Update the stretch from "I usually try" through "to think about." in the RPC implementation notes, with "architecture" in place of "design".

*DOCUMENT SEGMENT*.
------------------------------------------------------------------------

Implementation considerations

I usually try not to mix design and implementation discussions, but here I think that there are some particularly important implementation considerations to think about.

First, should a system call for RPCs exist in the kernel or should RPC be done by the calling and called process using a library and a pipe-based communication protocol ? There are good arguments on both sides.

  • RPC is easier to implement in the kernel because, well, the kernel knows about every process.
  • It is also really a vital mechanism on a microkernel OS, like all other forms of IPC, so if there’s a security flaw in the way we do it, we really want to have this flaw patched as soon as possible for all software, which cannot be done if it’s library-based and silly people get their software statically linked to that library instead of using dynamic linking.
  • Furthermore, at some point, we’ll probably want to introduce security token checks (like “you can only run this remote procedure if you have the appropriate security token”). Do we want anything but the kernel to do this check and be responsible for (part of) the OS’ security ?
  • Doing everything in user mode means that we’ll need less syscalls, since once a pipe between two processes has been created, the communication on that pipe can mostly be done in user mode. On the other hand, user mode code won’t be able to do immediate control transfer from one process to another instead of waiting for the scheduler to do the switch, which would have helped reactivity. Furthermore, this syscall advantage does not exist in a threaded model, since a syscall is necessary to create threads anyway (if Tanenbaum’s book has taught me something about threads, it’s that user-mode ones are not worth the effort).
  • Putting RPC out of the kernel means that we have one less potentially buggy and/or insecure code in kernel mode to worry about.

Another thing that should be considered is the way the asynchronous model will be managed. To reduce the complexity of the implementation, it’s possible to have it emulated on top of the threaded model, using a mechanism similar to the one above, as I mentioned in the previous article :

  • If no thread is running, create a thread and have it run right away.
  • Subsequently generated threads will be put in an inactive state until the current thread is done with its job. If the sole running thread is blocked for I/O, nothing will replace it.

------------------------------------------------------------------------

[Source records]

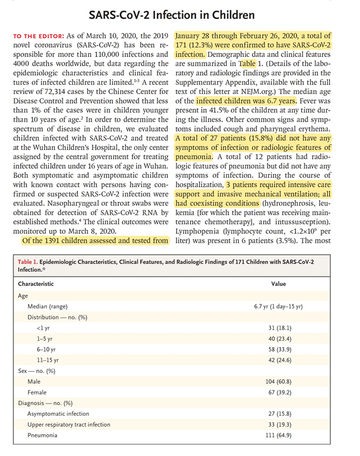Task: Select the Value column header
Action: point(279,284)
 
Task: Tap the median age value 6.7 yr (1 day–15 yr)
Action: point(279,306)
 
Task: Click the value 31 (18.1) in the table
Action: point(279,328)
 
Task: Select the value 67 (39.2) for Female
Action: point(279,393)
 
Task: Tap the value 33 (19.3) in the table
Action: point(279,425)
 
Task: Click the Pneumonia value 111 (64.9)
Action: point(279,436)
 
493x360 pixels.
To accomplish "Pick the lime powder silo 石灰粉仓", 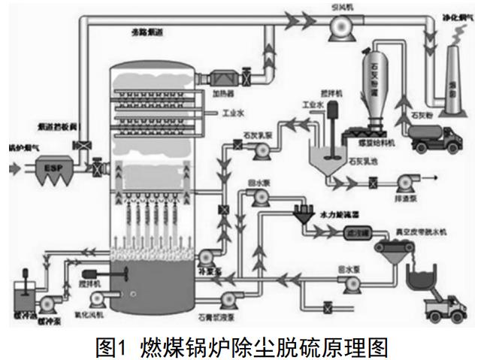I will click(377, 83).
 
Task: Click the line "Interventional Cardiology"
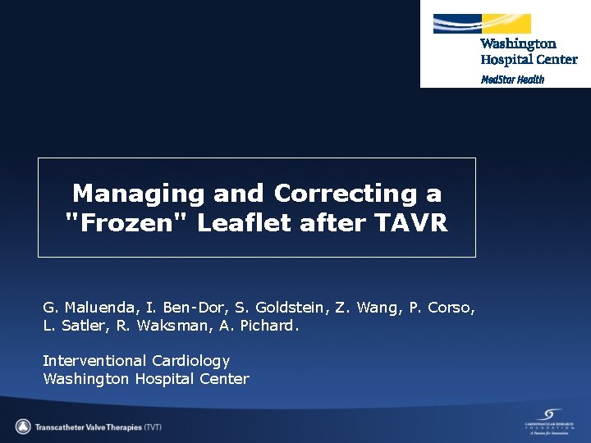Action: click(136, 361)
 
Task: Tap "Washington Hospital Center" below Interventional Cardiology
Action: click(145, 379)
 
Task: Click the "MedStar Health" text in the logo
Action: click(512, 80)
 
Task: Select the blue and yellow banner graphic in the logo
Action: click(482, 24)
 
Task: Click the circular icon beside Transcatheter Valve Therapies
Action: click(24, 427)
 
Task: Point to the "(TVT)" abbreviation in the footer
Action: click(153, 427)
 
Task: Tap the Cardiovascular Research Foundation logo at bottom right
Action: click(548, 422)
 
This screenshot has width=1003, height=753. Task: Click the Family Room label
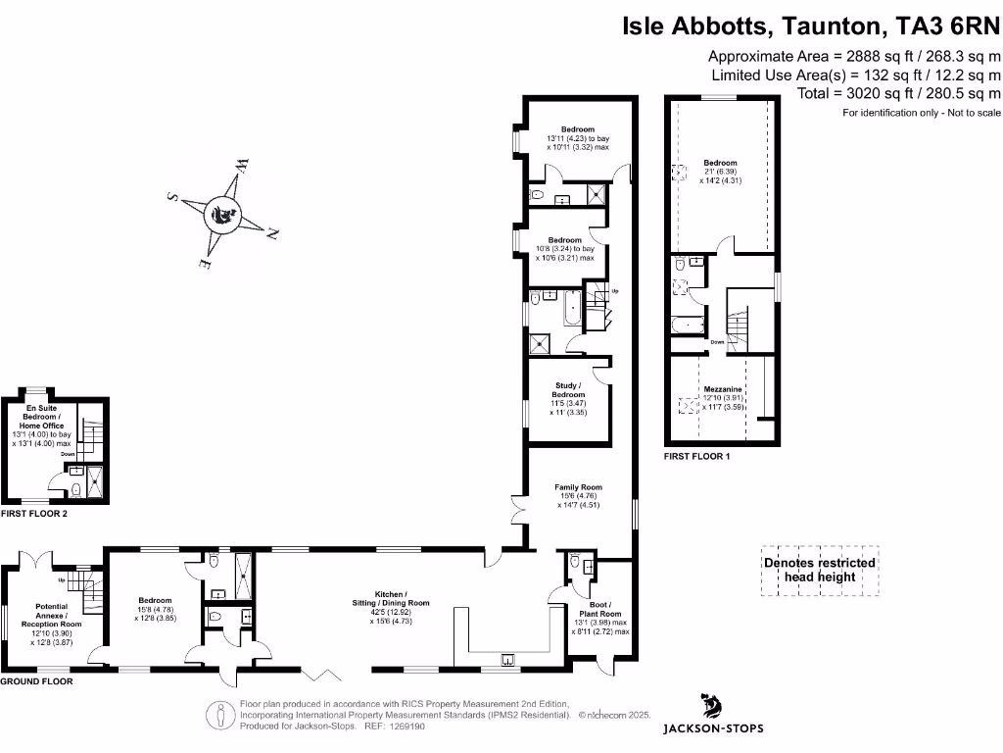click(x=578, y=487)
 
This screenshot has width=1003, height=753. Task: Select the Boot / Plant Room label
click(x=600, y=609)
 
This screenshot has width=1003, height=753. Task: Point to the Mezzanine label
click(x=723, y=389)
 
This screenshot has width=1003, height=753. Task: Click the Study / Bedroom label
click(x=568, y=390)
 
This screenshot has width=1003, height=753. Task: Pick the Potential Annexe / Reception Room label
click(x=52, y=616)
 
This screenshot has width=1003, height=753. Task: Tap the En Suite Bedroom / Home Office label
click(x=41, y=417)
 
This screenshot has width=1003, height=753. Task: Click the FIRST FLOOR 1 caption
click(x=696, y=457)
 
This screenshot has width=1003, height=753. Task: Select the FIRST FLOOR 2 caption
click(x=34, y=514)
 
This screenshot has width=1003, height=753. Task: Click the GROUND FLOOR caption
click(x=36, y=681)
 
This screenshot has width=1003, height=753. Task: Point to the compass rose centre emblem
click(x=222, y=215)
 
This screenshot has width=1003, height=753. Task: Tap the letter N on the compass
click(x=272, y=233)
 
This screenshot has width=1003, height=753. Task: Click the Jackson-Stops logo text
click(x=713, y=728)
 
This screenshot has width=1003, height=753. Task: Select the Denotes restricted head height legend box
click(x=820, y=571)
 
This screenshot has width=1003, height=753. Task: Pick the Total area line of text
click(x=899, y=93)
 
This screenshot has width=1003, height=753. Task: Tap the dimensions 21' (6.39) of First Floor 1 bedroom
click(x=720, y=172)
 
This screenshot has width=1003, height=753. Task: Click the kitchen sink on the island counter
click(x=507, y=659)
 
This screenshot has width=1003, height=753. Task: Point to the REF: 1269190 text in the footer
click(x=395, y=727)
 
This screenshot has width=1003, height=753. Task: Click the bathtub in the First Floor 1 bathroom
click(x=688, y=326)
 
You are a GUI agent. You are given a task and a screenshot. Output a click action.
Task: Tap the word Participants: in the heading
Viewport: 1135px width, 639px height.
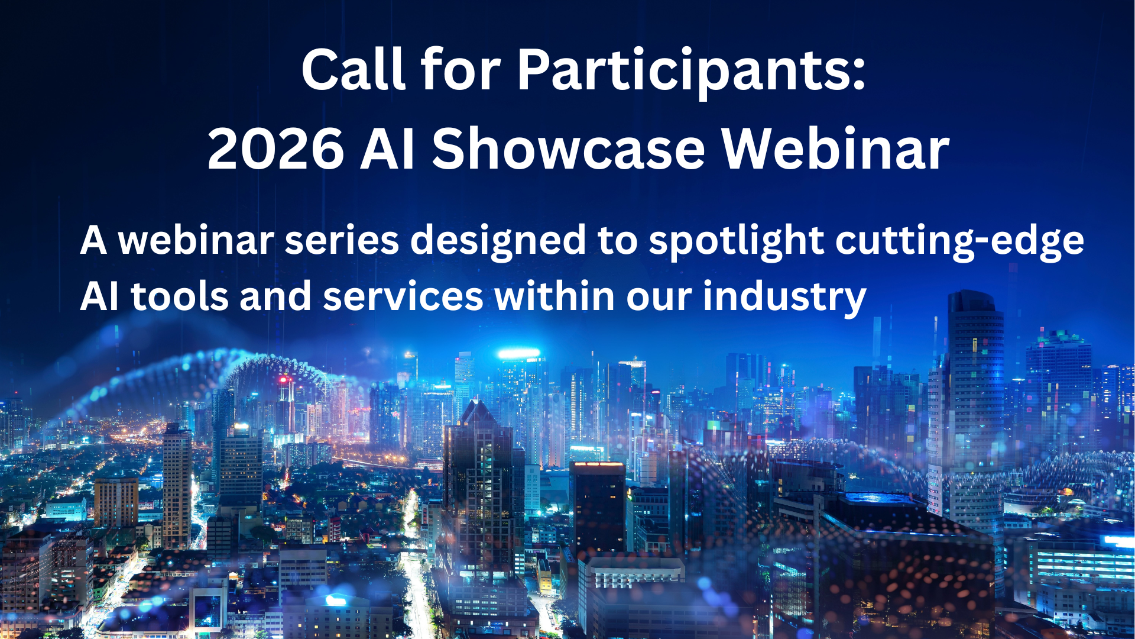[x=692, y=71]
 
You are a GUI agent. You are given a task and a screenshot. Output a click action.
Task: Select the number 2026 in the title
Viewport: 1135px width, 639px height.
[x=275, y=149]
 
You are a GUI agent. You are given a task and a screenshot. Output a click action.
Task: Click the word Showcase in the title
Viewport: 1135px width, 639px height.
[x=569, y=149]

------------------------------------------------------------------------

*WRITTEN SOLUTION*.
I usually try not to mix architecture and implementation discussions, but here I think that there are some particularly important implementation considerations to think about.